=== Excerpted records ===
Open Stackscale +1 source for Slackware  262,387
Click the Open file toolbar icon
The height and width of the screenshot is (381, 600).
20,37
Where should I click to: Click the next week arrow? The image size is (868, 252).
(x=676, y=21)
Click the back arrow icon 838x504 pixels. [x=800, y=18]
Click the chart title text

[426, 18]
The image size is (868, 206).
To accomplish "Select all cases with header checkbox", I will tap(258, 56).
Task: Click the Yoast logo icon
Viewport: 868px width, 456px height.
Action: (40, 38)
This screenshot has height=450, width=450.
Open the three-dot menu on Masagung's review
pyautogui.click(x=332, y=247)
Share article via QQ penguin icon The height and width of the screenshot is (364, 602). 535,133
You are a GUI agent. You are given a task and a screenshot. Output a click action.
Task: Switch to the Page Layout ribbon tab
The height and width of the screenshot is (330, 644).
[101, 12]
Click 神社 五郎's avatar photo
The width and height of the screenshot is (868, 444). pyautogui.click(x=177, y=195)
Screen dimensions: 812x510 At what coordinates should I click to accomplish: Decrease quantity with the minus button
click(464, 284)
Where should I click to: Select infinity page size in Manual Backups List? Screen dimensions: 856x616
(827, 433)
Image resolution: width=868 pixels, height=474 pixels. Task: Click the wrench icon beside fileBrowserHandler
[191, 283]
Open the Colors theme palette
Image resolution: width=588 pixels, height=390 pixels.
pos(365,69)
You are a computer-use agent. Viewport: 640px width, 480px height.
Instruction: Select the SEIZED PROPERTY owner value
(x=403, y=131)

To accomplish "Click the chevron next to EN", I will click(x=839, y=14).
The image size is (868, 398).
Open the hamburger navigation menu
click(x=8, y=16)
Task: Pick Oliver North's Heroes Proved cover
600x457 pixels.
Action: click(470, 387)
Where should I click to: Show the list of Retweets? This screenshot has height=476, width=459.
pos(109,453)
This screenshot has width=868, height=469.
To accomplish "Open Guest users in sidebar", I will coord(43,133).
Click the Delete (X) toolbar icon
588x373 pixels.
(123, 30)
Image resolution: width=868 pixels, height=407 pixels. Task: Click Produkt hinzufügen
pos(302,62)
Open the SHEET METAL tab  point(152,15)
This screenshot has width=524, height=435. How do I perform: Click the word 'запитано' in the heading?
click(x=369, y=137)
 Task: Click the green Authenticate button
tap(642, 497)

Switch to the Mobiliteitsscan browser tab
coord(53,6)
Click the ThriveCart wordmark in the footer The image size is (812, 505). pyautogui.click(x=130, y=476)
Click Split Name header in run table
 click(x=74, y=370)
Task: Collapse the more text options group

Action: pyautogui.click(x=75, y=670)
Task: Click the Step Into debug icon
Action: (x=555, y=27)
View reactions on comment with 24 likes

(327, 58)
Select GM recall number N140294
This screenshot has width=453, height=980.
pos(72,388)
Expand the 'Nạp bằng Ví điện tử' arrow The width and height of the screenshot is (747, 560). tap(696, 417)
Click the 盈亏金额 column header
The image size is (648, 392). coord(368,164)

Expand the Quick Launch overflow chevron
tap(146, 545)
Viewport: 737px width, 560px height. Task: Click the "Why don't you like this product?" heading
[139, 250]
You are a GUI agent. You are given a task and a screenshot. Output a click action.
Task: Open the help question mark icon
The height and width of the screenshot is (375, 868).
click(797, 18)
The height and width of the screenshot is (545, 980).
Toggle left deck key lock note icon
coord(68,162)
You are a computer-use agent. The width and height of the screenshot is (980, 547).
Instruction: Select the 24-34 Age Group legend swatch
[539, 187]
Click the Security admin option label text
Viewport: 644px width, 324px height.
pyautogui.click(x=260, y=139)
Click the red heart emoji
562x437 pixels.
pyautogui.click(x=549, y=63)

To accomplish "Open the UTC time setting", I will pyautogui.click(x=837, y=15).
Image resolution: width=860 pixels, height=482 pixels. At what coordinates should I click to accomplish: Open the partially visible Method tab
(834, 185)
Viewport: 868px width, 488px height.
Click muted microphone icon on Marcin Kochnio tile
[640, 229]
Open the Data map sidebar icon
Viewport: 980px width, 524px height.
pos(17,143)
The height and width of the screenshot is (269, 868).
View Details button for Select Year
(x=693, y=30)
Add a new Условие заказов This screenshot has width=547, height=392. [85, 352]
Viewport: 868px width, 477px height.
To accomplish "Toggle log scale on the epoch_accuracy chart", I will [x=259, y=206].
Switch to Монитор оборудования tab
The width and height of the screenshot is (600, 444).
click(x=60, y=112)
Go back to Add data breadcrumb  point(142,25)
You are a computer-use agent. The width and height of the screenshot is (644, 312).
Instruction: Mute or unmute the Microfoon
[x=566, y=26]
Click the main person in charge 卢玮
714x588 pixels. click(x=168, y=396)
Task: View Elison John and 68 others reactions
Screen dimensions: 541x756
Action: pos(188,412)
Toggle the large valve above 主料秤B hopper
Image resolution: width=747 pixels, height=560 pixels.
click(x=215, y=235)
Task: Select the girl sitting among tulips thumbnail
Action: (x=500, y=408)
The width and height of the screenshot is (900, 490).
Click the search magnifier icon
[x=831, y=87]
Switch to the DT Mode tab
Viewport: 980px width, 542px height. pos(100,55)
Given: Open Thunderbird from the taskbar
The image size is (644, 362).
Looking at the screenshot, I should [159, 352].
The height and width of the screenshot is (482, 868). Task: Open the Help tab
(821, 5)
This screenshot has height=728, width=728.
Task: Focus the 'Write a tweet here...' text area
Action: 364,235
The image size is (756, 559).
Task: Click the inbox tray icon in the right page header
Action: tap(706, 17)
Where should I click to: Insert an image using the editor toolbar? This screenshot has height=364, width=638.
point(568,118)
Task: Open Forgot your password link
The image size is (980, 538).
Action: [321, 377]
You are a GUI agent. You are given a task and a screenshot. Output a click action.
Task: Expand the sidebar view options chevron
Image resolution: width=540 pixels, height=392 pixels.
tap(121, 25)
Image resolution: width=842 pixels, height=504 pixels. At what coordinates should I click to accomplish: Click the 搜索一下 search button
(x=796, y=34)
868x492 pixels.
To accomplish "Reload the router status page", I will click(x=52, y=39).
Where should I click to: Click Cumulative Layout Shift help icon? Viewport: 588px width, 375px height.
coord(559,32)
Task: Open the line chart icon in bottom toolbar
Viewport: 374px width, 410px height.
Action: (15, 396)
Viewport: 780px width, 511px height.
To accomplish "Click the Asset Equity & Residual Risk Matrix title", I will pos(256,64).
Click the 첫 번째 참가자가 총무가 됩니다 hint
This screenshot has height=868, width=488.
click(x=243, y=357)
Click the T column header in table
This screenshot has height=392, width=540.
===
What to produce:
Wherever "computer" turns up in the records, copy the whole line.

Response to this exercise:
You are a computer-use agent. Viewport: 640px width, 480px height.
You are a computer-use agent. The width and height of the screenshot is (980, 547).
You are a computer-use agent. The width and height of the screenshot is (644, 312).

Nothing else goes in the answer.